Harold Koontz defined management as the art of getting things done through and with people in formally organized groups.
All these definitions place an emphasis on the attainment of organizational goals/objectives through deployment of the management process (planning, organizing, directing, etc.) for the best use of organization’s resources. Management makes human effort more fruitful thus effecting enhancements and development.
Management is the process of planning, organizing, leading, and controlling an organization’s human, financial, physical, and information resources to achieve organizational goals in an efficient and effective manner.
The principles of management are the means by which a manager actually manages, that is, get things done through others − individually, in groups, or in organizations.
Formally defined, the principles of management are the activities that plan, organize, and control the operations of the basic elements of [people], materials, machines, methods, money and markets, providing direction and coordination, and giving leadership to human efforts, so as to achieve the sought objectives of the enterprise.
Like any other discipline such as law, medicine or engineering, managing is an art – at least that is what most people assume.
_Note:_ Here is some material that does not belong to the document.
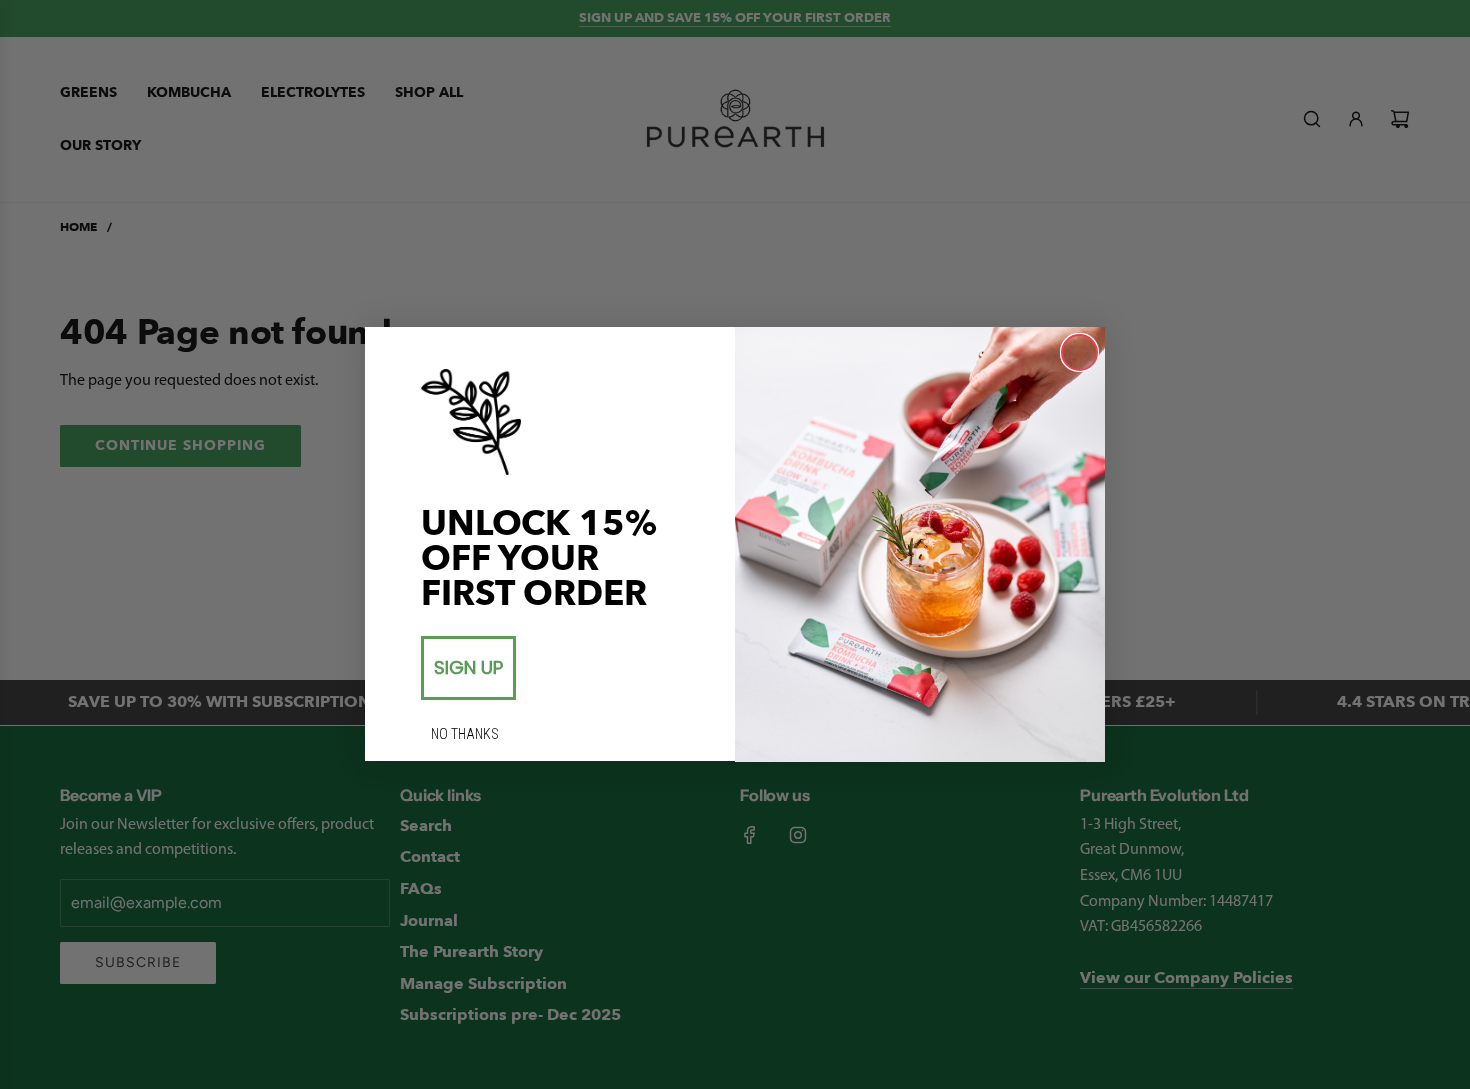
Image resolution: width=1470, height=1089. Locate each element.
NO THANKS (465, 734)
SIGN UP (468, 667)
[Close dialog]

Management concepts need to be artistically approached and practiced for its success. It is understood that managing is doing things artistically in the light of the realities of a situation.
If we take a closer look at it, Management, when practiced, is definitely an art but its underlying applications, methods and principles are a science. It is also opined that management is an art struggling to become a science.
The personal ingenious and imaginative power of the manager lends management the approach of an art. This creative power of the manager enriches his performance skill. In fact, the art of managing involves the conception of a vision of an orderly whole, created from chaotic parts and the communication and achievement of this vision. Managing can be called art of arts
because it organizes and uses human talent, which is the basis of every artistic activity.
Management is a body of systematized knowledge accumulated and established with reference to the practice and understanding of general truth concerning management. It is true that the science underlying managing is not as accurate or comprehensive as physical sciences (such as chemistry or biology) which deal with non-human entities.
The involvement of the human angle makes management not only complex but also controversial as pure science. Nevertheless, the study of the scientific elements in management methodologies can certainly improve the practice of management.
Science urges us to observe and experiment a phenomenon, while art teaches us the application of human skill and imagination to the same. In order to be successful, every manager needs do things effectively and efficiently. This requires a unique combination of both science and art. We can say that the art of managing begins where the science of managing stops. As the science of managing is imperfect, the manager must turn to artistic managerial ability to perform a job satisfactorily.